┌─ Items
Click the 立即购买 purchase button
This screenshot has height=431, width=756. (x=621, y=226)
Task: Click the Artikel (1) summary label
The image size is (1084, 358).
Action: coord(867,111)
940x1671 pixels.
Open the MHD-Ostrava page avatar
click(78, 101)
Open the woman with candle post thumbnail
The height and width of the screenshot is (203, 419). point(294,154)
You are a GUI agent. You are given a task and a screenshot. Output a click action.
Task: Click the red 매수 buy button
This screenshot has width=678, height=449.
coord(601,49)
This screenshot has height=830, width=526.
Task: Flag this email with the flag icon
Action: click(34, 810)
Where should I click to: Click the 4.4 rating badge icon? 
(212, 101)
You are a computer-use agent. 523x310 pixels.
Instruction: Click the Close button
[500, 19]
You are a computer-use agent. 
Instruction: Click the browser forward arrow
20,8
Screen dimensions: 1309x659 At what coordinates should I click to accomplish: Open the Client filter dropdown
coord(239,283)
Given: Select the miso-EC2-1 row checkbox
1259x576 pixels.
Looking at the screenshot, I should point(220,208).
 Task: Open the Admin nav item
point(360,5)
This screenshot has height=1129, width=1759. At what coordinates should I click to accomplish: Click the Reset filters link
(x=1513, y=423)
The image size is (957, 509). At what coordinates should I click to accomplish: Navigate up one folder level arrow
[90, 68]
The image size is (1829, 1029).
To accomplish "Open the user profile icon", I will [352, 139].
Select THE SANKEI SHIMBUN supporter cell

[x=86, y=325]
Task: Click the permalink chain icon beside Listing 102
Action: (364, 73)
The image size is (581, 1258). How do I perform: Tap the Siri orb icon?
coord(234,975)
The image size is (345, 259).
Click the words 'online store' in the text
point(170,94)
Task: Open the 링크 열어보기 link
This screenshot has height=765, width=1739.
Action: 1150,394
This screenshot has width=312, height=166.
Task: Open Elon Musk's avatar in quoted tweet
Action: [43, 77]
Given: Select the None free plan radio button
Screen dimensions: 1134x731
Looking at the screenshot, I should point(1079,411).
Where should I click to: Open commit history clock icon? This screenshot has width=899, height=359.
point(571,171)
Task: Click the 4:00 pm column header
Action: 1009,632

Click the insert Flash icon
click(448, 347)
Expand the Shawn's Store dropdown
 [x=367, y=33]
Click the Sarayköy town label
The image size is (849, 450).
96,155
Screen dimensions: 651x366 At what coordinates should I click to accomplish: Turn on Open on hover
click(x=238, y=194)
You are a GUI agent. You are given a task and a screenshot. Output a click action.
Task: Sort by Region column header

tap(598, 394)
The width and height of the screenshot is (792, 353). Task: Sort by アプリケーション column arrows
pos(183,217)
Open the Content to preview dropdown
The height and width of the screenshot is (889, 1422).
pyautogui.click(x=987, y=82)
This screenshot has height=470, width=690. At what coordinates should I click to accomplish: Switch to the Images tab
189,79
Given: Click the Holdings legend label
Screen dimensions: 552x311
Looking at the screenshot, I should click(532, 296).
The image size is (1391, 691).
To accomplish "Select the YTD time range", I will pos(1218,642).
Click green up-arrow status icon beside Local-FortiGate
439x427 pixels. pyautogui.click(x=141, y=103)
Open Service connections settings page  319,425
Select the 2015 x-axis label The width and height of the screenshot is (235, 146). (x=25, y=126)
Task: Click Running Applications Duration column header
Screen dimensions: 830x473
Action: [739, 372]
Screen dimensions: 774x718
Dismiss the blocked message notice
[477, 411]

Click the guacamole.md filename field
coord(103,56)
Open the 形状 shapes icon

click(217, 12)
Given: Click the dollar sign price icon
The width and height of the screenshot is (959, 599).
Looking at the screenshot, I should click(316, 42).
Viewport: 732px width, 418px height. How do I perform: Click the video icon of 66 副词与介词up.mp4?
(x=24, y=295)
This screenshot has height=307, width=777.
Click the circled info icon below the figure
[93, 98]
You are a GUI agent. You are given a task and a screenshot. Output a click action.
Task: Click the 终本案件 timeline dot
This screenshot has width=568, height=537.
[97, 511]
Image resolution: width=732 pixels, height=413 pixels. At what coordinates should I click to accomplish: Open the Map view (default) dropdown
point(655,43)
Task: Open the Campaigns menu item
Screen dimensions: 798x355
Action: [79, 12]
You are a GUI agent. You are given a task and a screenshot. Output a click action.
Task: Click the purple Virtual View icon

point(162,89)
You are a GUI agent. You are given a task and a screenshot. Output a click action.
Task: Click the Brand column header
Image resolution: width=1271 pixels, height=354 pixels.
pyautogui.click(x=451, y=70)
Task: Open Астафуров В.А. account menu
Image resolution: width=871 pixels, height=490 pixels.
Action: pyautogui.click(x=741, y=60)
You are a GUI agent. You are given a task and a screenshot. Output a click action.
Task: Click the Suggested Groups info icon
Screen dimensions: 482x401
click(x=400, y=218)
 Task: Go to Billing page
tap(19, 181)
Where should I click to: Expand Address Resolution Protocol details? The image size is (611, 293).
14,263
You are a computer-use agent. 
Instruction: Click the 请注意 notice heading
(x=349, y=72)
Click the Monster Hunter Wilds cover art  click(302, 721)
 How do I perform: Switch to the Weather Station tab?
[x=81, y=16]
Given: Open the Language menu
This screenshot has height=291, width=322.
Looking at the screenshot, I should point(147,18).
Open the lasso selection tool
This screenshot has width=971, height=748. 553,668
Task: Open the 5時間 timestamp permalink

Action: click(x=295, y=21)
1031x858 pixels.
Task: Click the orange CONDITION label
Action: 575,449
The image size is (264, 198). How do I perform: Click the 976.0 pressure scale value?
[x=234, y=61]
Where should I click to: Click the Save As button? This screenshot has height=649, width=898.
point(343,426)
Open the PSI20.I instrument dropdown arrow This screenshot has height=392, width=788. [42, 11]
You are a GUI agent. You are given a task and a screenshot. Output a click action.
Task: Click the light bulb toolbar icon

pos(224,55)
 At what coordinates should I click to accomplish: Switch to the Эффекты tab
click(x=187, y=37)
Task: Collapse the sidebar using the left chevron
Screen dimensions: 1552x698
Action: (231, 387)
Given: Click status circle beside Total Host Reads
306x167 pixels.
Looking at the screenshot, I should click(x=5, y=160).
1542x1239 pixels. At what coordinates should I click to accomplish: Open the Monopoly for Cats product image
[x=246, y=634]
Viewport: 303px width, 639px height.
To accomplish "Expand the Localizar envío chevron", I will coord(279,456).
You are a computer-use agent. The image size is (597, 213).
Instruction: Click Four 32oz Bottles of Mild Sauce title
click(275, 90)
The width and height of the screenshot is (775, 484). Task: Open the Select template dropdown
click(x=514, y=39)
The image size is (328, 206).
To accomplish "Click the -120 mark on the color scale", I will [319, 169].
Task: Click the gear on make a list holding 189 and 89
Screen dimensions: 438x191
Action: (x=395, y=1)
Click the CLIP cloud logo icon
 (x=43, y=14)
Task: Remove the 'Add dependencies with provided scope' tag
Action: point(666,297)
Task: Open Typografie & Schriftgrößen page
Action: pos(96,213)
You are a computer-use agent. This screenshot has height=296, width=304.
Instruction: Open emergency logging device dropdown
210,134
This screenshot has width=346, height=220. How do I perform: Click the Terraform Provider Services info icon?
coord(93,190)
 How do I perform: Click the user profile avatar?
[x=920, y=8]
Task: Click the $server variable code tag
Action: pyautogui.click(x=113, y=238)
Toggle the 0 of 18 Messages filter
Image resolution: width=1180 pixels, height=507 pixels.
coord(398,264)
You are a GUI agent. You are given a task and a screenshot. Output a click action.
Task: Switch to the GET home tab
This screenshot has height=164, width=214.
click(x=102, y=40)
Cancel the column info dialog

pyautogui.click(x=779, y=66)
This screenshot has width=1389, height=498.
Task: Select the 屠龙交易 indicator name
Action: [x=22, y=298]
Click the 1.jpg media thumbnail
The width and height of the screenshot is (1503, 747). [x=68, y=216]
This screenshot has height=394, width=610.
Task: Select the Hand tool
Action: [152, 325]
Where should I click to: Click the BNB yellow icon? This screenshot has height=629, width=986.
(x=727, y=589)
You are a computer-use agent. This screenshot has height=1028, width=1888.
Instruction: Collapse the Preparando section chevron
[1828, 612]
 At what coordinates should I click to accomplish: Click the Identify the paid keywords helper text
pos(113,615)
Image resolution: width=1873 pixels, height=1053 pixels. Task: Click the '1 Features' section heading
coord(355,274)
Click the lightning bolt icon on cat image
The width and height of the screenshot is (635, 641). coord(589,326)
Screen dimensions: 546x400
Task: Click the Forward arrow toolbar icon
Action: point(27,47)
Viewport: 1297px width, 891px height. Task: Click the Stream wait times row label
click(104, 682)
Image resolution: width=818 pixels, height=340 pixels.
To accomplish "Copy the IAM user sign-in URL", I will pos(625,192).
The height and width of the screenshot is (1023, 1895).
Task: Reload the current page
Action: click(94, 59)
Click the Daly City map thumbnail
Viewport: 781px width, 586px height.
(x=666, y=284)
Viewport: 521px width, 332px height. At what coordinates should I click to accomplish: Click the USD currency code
└─
Instructions for the task ▸ In the records above, from the first line through the line containing "click(78, 101)", change "purchase button" to "checkout button" and give those lines again, leaving everything else as it is.

Response ▸
Click the 立即购买 checkout button
This screenshot has height=431, width=756. (x=621, y=226)
Task: Click the Artikel (1) summary label
The image size is (1084, 358).
Action: coord(867,111)
940x1671 pixels.
Open the MHD-Ostrava page avatar
click(78, 101)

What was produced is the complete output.